Cette situation compromet encore davantage l’approvisionnement en caoutchouc. La faiblesse des prix oblige les agriculteurs à surexploiter leurs arbres pour obtenir plus de caoutchouc, ce qui affaiblit les plantes et les rend plus sensibles aux maladies.

Elle a également découragé la plantation de nouveaux arbres pour remplacer ceux qui sont en fin de vie commerciale, et de nombreux agriculteurs ont carrément abandonné les plantations.

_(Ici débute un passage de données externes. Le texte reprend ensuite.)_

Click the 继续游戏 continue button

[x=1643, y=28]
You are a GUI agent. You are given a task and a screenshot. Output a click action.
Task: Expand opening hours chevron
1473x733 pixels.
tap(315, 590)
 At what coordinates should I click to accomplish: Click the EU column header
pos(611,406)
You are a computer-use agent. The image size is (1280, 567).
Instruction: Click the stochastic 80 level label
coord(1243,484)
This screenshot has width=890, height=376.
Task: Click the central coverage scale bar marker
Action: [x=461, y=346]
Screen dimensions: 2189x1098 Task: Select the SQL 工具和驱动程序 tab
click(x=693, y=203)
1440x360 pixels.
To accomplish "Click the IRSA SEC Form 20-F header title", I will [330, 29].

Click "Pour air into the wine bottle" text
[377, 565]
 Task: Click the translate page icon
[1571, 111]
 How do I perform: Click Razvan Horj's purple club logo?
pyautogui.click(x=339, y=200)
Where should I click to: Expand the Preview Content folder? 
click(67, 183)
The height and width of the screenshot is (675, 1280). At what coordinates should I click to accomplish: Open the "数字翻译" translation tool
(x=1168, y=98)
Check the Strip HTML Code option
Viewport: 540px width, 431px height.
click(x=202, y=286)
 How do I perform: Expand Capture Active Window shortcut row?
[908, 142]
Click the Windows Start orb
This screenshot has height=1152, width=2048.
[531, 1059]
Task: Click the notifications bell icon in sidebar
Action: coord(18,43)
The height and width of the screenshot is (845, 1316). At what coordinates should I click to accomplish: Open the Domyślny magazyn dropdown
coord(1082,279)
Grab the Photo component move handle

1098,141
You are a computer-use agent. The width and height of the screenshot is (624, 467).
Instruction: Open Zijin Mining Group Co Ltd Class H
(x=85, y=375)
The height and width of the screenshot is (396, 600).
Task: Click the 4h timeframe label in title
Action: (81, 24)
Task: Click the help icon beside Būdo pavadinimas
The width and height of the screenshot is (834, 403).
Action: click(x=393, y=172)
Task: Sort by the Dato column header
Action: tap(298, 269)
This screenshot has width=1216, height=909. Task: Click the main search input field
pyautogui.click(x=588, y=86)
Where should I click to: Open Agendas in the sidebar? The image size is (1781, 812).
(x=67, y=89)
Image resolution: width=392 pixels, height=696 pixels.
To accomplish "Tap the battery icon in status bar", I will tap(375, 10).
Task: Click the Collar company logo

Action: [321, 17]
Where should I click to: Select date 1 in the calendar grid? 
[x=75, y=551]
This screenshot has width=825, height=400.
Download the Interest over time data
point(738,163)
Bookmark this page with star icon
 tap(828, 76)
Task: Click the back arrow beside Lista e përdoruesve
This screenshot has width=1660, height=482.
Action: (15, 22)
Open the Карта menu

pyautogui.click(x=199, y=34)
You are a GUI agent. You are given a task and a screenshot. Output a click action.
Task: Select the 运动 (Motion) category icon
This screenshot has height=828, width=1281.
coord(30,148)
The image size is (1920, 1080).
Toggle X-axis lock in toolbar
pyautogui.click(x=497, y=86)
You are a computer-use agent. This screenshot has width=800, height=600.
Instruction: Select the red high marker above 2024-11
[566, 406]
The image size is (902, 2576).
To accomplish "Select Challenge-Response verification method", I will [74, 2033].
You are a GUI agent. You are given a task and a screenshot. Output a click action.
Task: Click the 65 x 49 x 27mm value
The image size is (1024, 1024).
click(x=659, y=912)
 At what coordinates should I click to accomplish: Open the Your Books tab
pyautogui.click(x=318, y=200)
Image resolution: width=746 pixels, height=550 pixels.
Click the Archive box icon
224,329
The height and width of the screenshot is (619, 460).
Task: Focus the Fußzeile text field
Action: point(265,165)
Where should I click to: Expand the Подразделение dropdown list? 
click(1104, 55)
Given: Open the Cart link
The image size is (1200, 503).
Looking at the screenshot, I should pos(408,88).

Fin 2019, le Conseil international tripartite du caoutchouc a averti que l’offre mondiale accuserait un déficit d’un million de tonnes en 2020, soit environ 7 % de la production. La pandémie débutait quelques temps après.

Notre avis ,

La situation met en avant les dangers de pratiques de fabrication en flux tendu qui ont la faveur de l’industrie automobile depuis des décennies. En gardant de faibles niveau de stocks pour contrôler les coûts, les entreprises deviennent vulnérables pendant les périodes de volatilité accrue de la chaîne d’approvisionnement. La pénurie de semi-conducteurs – exacerbée par la réduction des commandes des constructeurs automobiles lors des arrêts de Covid-19 – pourrait coûter 61 milliards de dollars en revenus perdus cette année, selon le cabinet de conseil AlixPartners.